↓↓↓

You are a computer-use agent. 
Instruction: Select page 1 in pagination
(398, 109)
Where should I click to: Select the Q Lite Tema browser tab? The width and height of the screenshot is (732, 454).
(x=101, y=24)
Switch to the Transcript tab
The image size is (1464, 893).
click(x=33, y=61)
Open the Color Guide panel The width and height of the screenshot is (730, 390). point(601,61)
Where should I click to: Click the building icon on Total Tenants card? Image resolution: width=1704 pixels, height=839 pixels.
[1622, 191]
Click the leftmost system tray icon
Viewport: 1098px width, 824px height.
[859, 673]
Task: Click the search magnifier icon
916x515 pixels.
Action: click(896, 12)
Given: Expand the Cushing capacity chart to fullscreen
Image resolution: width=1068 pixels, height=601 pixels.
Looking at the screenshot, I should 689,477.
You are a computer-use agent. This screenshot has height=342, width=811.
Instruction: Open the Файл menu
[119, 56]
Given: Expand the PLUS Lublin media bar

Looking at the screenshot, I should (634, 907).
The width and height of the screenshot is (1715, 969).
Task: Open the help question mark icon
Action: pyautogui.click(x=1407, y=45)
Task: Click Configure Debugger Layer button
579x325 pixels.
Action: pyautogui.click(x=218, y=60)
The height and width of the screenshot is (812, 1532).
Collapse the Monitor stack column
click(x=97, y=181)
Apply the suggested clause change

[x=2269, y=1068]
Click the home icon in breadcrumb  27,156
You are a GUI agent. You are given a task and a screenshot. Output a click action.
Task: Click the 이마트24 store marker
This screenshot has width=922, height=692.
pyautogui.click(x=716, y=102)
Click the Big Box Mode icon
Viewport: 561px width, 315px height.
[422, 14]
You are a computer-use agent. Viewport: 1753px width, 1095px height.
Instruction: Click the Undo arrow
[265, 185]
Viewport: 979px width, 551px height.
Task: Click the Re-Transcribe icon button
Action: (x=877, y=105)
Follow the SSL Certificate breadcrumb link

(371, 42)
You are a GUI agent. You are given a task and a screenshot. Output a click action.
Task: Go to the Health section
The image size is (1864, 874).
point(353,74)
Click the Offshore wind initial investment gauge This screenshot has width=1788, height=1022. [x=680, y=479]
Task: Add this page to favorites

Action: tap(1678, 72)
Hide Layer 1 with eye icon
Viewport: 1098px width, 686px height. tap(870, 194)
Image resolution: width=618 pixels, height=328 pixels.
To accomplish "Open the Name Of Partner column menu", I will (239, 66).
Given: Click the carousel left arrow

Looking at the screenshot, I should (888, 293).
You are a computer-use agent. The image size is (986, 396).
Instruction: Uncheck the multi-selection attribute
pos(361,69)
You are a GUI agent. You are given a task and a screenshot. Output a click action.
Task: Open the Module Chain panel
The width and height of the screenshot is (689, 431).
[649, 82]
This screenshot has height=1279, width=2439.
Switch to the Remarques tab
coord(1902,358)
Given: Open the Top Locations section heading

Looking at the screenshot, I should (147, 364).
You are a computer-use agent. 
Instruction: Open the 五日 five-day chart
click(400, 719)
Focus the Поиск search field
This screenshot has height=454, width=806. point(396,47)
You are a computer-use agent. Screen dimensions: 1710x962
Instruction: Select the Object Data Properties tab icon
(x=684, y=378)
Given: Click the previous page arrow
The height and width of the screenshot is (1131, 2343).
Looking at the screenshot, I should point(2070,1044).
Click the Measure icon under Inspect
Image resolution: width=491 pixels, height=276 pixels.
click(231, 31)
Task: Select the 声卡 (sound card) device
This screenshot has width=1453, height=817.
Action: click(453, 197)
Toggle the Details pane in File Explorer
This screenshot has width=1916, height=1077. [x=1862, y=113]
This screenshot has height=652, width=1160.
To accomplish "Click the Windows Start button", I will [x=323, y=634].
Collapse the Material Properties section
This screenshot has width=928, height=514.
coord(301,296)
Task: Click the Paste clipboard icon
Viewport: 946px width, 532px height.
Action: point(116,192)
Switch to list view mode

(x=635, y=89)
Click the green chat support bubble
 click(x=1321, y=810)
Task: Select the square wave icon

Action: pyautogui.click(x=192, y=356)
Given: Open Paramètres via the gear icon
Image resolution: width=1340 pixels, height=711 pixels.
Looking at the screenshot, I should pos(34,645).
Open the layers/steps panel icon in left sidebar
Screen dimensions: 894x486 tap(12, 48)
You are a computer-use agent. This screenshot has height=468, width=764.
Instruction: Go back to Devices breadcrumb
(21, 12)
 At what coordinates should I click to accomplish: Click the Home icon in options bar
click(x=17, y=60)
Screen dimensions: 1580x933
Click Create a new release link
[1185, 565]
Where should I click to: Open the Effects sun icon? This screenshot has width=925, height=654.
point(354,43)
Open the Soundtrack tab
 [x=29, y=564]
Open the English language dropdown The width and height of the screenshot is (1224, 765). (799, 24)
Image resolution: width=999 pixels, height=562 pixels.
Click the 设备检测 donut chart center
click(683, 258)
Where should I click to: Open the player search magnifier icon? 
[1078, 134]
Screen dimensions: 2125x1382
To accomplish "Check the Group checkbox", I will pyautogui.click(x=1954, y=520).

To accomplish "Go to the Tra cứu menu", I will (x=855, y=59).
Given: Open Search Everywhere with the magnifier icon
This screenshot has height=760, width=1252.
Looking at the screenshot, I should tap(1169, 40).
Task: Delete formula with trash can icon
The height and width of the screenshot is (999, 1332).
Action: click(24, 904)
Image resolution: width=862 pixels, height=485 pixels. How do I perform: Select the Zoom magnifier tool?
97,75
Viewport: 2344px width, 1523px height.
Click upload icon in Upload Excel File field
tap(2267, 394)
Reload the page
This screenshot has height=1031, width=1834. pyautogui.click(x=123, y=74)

↑↑↑

• Assignment:
Lines holding "will": count them across the data and reply with the number alone.

• Exercise response:
4